### Directions for this task
Report every line of the data that includes "will".

### Entries shown
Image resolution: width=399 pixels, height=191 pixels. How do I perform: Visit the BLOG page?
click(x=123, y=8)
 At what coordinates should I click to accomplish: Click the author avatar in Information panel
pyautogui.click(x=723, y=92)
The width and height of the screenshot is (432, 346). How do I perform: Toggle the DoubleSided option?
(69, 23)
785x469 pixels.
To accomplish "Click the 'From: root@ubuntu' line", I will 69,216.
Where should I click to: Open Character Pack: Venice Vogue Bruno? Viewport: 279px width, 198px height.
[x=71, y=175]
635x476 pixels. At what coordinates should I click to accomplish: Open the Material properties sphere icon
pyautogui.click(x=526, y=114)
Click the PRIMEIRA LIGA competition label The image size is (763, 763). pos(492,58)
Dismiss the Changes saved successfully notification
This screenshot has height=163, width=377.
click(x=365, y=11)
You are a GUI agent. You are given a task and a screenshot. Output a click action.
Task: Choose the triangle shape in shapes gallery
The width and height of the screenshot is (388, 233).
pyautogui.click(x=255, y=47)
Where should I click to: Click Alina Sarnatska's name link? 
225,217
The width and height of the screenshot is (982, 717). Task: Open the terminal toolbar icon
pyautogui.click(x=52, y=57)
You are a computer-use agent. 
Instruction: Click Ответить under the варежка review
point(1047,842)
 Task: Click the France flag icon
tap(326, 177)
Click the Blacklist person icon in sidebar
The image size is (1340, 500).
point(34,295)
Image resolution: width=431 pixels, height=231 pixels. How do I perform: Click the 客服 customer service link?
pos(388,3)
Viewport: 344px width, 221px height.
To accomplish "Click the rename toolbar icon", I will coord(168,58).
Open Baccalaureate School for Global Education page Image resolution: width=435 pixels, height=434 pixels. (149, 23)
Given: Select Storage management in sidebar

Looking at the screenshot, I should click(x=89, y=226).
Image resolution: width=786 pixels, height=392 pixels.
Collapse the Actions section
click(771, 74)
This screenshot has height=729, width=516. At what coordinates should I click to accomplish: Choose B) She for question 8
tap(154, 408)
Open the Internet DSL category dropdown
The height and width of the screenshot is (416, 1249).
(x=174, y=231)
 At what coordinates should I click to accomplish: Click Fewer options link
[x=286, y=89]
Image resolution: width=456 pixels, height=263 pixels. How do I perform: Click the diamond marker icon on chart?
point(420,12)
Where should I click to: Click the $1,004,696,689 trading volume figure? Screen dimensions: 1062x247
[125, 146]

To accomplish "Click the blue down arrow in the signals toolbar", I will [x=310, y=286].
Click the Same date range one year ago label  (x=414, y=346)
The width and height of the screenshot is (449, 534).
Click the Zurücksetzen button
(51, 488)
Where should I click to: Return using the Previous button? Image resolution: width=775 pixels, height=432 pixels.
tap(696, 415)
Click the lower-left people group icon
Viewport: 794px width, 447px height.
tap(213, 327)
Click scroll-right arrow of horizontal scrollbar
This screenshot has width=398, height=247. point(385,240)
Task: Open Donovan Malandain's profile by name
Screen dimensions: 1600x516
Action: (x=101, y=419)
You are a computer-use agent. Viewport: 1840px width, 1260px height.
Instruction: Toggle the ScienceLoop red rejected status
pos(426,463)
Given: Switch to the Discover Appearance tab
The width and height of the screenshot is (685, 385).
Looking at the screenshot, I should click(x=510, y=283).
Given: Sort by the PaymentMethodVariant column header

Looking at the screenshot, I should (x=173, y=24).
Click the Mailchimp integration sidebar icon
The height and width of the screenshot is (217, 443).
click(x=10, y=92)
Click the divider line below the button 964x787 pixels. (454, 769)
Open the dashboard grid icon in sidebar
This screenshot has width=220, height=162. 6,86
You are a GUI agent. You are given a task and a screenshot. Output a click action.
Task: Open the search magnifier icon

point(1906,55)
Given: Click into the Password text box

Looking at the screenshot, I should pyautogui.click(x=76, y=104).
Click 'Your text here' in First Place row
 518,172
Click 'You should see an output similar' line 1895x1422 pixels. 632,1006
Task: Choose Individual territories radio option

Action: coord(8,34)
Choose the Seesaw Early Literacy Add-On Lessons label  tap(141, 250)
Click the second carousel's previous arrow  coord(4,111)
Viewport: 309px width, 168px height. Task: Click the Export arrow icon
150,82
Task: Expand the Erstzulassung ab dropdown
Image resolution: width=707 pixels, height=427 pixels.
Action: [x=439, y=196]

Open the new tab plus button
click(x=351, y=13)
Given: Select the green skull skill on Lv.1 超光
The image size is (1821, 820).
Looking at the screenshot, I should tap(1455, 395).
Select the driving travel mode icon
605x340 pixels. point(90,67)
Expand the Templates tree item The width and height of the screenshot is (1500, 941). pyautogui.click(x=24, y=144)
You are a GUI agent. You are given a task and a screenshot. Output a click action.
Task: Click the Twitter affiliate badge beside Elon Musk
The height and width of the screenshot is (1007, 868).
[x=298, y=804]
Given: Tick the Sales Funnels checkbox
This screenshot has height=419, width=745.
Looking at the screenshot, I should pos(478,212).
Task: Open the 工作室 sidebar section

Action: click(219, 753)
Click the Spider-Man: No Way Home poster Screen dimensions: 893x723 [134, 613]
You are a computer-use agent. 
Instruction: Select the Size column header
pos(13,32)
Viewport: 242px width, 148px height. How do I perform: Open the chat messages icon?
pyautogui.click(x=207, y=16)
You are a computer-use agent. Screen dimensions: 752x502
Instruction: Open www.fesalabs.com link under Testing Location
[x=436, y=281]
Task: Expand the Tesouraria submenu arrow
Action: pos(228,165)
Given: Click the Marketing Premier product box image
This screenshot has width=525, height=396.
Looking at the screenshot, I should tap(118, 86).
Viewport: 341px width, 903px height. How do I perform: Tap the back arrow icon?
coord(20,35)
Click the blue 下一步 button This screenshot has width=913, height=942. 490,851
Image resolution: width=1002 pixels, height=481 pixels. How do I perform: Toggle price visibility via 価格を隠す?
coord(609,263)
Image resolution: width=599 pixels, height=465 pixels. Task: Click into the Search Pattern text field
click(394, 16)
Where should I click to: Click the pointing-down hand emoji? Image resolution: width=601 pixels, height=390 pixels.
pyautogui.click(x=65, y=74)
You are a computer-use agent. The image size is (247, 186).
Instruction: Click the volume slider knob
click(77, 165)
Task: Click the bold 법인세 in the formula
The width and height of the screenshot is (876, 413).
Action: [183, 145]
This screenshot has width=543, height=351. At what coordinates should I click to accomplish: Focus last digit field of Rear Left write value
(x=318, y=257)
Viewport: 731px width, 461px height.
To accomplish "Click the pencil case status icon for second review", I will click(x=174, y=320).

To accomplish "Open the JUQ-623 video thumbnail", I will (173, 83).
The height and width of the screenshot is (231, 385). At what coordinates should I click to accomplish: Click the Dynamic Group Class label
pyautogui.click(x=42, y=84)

### Response to the exercise
To accomplish "Click the 'From: root@ubuntu' line", I will 69,216.
To accomplish "Click the rename toolbar icon", I will coord(168,58).
To accomplish "Click the blue down arrow in the signals toolbar", I will [x=310, y=286].
To accomplish "Click the pencil case status icon for second review", I will click(x=174, y=320).
To accomplish "Open the JUQ-623 video thumbnail", I will (173, 83).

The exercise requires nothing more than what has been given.